» TEXTE:
▽

L’histoire est le domaine dans lequel les valeurs d’une société se réalisent

Le judaïsme est une culture fondée sur le distillat des expériences accumulées au travers l’histoire, cela est la racine de toutes les valeurs juives. L’histoire est le domaine dans lequel les valeurs sont actualisées, donc, rien ne menace plus le tissu du judaïsme que l’oubli.

En d’autres termes, une grande partie de l’être Juif est le résultat de l’histoire juive, son passé, son présent et son avenir.

Le regretté philosophe et historien des idées Isaïe Berlin a écrit:

« Il a été dit une fois par le célèbre révolutionnaire russe, Alexandre Herzen, écrivain du milieu du XIXe siècle que les Slaves n’avaient pas d’histoire, seulement une géographie. La situation des Juifs est à l’inverse de cela. Ils ont eu un peu trop d’histoire et trop peu de géographie. Par conséquent, la refondation de l’État d’Israël doit être considérée comme une part de réparation historique de cette situation anormale. Les Juifs ont certainement eu plus que leur part d’histoire, ou, comme certains pourraient le dire, de martyrologue. « 

Cette réflexion pourrait nous éclairer sur l’importance qu’a pour le judaïsme d’aujourd’hui le chapitre 23 du Livre de la Genèse:

Et Sarah mourut à Kiriat Arba (la Ville des Quatre), qui est Hébron, dans le pays de Canaan; et Abraham vint pour porter le deuil de Sarah et pour la pleurer.

Après cette introduction, la Torah poursuit et raconte avec des détails extraordinaires, comment Abraham a acheté la grotte de Machpelah dans la ville de Hébron, pour enterrer sa femme Sarah.

△

» TÂCHE:
Recopiez à l'identique le passage du texte sur l'histoire et le judaïsme qui commence par « Et Sarah mourut » et se poursuit jusqu'à « sa femme Sarah. ».

» DONNÉES BRUTES:
▽

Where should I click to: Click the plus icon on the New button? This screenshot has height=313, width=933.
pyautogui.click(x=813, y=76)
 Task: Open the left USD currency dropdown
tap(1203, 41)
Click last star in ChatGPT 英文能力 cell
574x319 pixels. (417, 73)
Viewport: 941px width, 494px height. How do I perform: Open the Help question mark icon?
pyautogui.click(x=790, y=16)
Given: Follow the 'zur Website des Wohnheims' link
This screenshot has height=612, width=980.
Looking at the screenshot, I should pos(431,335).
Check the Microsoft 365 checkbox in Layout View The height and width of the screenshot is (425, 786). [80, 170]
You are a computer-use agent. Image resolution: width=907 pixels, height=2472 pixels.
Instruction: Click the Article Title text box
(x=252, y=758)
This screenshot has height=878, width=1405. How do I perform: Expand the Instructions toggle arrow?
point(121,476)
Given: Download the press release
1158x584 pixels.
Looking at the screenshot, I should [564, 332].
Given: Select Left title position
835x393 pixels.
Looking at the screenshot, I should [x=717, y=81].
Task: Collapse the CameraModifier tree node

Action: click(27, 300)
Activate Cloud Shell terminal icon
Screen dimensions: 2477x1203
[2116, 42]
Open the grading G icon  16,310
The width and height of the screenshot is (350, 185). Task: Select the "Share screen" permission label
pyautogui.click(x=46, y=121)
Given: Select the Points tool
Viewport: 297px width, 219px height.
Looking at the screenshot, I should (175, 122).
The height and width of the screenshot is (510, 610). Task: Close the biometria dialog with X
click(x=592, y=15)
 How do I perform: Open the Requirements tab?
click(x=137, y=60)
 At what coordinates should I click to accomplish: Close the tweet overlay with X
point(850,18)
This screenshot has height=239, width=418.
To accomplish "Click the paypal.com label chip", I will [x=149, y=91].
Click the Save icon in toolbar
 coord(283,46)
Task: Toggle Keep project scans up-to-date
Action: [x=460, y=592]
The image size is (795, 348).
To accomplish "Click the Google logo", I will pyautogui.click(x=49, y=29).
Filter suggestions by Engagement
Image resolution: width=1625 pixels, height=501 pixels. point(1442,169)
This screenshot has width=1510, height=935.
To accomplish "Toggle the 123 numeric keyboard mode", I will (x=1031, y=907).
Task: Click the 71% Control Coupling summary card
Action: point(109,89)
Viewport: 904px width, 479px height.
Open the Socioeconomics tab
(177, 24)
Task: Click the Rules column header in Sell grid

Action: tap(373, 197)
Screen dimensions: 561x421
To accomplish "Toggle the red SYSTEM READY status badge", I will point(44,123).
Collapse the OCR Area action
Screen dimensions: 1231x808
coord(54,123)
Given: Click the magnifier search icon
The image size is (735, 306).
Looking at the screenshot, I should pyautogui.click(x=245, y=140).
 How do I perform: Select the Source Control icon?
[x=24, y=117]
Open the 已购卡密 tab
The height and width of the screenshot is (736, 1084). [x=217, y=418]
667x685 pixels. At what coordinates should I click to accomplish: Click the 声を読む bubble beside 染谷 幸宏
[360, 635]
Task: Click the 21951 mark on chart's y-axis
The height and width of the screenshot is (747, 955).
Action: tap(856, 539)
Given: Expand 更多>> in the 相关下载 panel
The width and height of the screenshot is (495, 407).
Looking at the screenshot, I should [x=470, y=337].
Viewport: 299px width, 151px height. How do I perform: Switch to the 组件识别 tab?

△

» SORTIE COMPLÈTE:
Et Sarah mourut à Kiriat Arba (la Ville des Quatre), qui est Hébron, dans le pays de Canaan; et Abraham vint pour porter le deuil de Sarah et pour la pleurer.

Après cette introduction, la Torah poursuit et raconte avec des détails extraordinaires, comment Abraham a acheté la grotte de Machpelah dans la ville de Hébron, pour enterrer sa femme Sarah.